As for the current political system in China, I’m quite impressed by the Machiavellian brilliance of the current leadership. Students at the most prestigious schools, entrepreneurs and emerging capitalists are being guided into the Communist Party. This way they ensure that the political and economic elites are one and the same, making an attempted counter-revolution much less likely.
And, from what I can gather, most Chinese are actually happy with the current system, and get really defensive when judgemental westerners criticize it. They’re exceptionally proud of what China has achieved since 1949, and rightly so.
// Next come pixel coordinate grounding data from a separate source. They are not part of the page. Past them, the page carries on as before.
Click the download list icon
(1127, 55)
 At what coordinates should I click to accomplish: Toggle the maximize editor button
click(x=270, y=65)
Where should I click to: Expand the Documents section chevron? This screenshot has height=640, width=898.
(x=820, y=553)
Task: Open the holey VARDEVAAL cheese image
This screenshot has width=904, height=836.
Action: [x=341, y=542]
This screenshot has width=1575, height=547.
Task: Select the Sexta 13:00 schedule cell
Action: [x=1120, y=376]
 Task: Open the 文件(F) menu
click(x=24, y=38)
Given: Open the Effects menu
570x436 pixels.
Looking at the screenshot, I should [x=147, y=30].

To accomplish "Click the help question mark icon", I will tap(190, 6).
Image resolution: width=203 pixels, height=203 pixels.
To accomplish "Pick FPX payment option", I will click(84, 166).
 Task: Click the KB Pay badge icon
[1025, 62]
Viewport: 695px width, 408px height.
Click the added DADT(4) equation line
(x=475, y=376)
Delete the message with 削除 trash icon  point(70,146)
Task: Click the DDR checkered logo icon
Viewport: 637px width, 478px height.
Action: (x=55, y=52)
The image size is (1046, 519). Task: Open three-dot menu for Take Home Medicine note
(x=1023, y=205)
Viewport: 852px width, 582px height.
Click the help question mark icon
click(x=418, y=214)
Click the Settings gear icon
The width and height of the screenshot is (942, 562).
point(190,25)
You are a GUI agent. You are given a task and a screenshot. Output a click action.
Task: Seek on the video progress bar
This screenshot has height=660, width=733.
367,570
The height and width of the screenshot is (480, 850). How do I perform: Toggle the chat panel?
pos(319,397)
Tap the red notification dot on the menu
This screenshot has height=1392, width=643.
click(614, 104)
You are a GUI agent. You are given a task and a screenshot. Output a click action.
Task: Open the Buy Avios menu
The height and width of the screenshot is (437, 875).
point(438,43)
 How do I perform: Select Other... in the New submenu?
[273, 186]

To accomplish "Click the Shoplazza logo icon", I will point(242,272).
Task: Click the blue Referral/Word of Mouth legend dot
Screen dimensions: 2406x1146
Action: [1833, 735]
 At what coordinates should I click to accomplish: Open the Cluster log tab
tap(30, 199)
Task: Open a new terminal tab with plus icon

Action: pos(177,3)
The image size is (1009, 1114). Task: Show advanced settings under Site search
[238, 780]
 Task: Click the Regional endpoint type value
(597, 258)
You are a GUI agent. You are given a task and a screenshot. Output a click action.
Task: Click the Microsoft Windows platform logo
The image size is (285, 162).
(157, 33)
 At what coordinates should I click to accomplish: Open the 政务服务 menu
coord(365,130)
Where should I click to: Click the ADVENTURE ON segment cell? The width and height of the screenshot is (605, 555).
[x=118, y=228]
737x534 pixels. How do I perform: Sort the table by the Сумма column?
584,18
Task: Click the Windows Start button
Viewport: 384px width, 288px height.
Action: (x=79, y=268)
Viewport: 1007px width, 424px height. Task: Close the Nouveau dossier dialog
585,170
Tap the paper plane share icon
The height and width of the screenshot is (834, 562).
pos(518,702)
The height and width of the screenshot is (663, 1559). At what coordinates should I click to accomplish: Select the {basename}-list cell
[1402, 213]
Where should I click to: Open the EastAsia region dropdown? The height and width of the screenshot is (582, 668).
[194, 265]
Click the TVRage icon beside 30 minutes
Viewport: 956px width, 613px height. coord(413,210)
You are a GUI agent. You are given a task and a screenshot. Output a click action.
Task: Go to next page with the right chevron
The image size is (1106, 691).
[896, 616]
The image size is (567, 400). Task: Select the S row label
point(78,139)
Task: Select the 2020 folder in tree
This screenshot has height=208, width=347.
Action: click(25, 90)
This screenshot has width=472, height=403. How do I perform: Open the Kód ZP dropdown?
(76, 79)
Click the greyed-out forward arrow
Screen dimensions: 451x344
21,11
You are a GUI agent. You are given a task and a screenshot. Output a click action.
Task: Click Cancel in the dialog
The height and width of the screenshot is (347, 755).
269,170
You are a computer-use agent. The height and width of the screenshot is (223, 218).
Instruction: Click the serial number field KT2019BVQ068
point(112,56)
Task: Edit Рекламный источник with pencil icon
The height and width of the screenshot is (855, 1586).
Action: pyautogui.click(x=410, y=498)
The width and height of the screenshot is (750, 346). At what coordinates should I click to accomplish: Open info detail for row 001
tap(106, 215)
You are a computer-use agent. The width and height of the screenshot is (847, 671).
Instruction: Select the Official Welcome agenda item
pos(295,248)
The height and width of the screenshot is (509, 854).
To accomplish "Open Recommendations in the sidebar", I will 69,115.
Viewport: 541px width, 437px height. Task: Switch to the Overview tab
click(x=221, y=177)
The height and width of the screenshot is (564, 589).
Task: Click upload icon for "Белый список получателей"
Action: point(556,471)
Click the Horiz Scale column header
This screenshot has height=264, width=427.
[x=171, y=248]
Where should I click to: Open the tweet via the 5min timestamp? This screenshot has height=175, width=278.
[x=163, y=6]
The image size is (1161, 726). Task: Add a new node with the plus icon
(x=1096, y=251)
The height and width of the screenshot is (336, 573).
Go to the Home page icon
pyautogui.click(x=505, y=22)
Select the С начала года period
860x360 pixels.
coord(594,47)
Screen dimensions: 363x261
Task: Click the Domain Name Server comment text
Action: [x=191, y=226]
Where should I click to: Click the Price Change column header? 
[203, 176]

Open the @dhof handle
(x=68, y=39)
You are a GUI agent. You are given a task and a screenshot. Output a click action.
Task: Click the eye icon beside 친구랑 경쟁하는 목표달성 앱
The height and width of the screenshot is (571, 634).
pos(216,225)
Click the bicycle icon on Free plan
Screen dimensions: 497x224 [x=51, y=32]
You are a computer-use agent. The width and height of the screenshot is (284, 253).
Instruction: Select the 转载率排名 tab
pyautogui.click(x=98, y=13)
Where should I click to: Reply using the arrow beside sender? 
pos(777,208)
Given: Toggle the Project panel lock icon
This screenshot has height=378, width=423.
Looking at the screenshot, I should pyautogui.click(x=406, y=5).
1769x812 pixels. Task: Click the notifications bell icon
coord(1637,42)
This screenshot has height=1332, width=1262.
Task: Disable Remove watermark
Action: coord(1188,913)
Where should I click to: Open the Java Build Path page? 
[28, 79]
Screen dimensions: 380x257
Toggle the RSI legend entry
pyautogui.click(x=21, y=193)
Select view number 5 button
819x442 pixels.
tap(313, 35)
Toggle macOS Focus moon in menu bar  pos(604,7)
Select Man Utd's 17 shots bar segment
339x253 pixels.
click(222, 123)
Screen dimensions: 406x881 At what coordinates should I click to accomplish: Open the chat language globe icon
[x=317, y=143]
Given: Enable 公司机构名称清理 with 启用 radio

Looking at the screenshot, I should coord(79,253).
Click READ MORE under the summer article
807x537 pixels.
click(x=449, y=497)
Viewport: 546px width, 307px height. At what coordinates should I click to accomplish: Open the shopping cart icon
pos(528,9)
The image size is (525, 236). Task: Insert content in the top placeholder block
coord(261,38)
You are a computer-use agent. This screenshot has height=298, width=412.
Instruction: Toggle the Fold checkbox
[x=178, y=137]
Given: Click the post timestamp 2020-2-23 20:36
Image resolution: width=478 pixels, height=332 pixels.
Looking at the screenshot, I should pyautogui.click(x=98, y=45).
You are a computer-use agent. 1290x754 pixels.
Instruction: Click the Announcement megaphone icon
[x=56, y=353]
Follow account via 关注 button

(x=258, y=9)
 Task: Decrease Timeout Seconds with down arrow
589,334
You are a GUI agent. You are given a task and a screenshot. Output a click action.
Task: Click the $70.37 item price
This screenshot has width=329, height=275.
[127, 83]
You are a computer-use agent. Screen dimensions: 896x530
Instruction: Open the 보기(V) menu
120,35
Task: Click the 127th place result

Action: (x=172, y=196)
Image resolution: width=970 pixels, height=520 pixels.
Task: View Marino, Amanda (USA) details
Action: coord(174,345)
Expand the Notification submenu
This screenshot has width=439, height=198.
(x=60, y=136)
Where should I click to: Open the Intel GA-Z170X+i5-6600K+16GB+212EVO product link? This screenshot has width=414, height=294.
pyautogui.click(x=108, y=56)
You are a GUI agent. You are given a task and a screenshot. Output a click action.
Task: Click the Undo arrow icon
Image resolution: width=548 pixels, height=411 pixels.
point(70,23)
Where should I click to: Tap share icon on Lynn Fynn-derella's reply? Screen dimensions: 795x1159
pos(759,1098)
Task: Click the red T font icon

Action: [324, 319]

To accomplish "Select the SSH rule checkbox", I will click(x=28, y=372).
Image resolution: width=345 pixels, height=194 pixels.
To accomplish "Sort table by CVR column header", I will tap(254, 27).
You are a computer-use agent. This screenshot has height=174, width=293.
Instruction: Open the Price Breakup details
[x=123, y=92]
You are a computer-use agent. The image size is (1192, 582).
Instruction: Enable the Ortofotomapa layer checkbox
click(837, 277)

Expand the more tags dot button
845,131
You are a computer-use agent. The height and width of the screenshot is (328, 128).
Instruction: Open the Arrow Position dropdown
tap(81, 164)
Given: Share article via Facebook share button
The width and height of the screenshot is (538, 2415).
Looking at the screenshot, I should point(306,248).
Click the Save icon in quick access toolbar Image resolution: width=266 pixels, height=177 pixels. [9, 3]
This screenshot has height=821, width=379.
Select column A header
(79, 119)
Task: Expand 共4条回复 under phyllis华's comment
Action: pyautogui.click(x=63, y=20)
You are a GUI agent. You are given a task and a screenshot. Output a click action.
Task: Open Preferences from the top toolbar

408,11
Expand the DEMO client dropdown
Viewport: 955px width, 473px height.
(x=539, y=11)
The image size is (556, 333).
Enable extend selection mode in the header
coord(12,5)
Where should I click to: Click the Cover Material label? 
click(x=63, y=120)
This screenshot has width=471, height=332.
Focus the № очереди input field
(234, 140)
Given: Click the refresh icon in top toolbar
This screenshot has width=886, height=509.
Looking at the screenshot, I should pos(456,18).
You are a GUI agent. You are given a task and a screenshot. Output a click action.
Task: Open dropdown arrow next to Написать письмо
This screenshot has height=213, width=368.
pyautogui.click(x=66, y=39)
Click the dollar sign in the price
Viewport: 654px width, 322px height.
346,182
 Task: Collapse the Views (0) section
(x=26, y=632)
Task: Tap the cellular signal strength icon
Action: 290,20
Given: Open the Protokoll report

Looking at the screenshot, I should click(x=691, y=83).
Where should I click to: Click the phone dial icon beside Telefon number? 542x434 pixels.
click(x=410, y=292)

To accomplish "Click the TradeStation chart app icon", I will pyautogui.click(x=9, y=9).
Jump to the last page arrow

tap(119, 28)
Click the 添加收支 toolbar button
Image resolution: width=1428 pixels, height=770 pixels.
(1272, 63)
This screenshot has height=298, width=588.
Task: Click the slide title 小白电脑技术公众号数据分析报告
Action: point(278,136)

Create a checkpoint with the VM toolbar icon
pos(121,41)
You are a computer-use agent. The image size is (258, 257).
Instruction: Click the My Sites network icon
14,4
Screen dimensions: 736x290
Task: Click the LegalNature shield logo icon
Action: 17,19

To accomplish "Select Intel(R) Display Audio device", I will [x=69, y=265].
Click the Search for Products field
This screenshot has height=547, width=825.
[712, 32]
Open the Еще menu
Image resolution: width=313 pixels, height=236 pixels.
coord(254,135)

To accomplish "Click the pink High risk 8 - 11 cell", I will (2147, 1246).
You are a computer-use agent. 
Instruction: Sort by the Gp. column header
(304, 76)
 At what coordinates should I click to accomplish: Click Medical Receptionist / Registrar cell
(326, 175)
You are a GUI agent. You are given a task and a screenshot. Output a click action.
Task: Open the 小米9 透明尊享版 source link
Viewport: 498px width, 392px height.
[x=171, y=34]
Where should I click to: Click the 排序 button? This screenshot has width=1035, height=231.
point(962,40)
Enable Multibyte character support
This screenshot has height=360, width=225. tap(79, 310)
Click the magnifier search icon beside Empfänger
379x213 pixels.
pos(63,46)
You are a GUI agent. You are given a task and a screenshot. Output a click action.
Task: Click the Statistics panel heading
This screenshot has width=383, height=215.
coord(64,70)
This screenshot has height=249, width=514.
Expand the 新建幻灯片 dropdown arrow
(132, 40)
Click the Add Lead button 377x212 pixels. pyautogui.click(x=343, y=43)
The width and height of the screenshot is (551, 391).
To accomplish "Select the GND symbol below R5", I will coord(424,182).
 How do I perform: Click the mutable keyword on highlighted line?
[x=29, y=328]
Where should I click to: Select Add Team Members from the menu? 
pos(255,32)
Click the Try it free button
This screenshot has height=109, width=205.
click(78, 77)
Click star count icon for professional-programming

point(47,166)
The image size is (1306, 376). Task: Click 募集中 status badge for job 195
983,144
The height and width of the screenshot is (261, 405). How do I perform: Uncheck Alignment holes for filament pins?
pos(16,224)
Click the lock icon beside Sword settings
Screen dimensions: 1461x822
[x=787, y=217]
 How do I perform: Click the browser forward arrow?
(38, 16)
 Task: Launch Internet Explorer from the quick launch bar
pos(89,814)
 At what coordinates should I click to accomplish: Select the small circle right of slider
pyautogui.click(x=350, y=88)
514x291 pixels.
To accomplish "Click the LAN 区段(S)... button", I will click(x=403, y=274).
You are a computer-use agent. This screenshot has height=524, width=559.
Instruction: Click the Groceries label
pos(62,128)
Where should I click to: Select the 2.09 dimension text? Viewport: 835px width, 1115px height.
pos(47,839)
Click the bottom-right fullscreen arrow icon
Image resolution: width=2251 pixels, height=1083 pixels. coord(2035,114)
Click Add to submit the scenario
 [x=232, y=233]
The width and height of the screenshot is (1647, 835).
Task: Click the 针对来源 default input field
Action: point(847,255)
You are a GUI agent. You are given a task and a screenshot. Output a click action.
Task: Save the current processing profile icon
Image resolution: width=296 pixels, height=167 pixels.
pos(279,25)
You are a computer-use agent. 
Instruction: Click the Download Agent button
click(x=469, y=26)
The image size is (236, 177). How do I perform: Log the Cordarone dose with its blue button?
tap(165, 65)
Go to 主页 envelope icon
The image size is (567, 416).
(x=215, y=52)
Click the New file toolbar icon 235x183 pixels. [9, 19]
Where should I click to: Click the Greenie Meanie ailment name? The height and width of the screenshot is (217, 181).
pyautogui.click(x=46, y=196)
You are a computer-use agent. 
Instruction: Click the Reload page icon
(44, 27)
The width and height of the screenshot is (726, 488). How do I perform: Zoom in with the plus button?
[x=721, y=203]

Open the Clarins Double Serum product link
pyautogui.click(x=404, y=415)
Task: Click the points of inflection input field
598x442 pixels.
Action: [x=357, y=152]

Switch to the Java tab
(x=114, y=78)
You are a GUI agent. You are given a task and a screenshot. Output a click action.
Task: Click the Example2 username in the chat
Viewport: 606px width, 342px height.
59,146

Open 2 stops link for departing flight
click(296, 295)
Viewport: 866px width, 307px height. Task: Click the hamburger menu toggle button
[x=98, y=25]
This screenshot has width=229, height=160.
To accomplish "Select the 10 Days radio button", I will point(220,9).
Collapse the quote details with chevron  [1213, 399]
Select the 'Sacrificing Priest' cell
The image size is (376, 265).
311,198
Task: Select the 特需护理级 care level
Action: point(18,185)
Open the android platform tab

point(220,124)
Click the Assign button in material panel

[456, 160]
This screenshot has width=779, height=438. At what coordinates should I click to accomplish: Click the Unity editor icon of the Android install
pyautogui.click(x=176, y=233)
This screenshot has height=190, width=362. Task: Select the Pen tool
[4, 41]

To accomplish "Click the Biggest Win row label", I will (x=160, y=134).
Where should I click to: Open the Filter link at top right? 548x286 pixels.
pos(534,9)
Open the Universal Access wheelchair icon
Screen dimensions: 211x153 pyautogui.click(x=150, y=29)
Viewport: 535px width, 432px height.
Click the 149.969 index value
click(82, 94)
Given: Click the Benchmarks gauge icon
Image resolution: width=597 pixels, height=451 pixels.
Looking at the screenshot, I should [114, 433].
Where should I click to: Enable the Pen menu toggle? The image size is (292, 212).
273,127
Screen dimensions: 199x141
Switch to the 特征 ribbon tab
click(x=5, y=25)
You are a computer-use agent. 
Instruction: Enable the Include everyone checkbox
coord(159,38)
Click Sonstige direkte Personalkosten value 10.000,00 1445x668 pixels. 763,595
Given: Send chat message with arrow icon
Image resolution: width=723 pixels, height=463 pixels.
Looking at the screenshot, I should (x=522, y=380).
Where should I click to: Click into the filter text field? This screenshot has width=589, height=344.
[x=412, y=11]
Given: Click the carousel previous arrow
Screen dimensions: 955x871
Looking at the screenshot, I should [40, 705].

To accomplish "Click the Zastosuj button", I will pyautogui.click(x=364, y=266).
Despite the setbacks of the Great Leap Forward, life expectancy in China _doubled_ under Mao Zedong’s rule, and China’s GDP has increased by 5500% after Deng Xiaoping’s reforms, bringing the Chinese poverty rate from 53% to 2.5% in a single generation. And they’ve achieved all of this on their own – not at a white man’s gunpoint.
Apart from the totalitarianism, the name and the colour of the Chinese flag, there really isn’t really much left of the old system. They could certainly use some political reforms, but I’m sure they’ll figure that out on their own eventually.
You are a walking encyclopedia Wilhelm. I have to agree though, I it is impressive how China has built itself up without the help of the western world. And the poverty rate dropping so much in one generation is just jaw-dropping.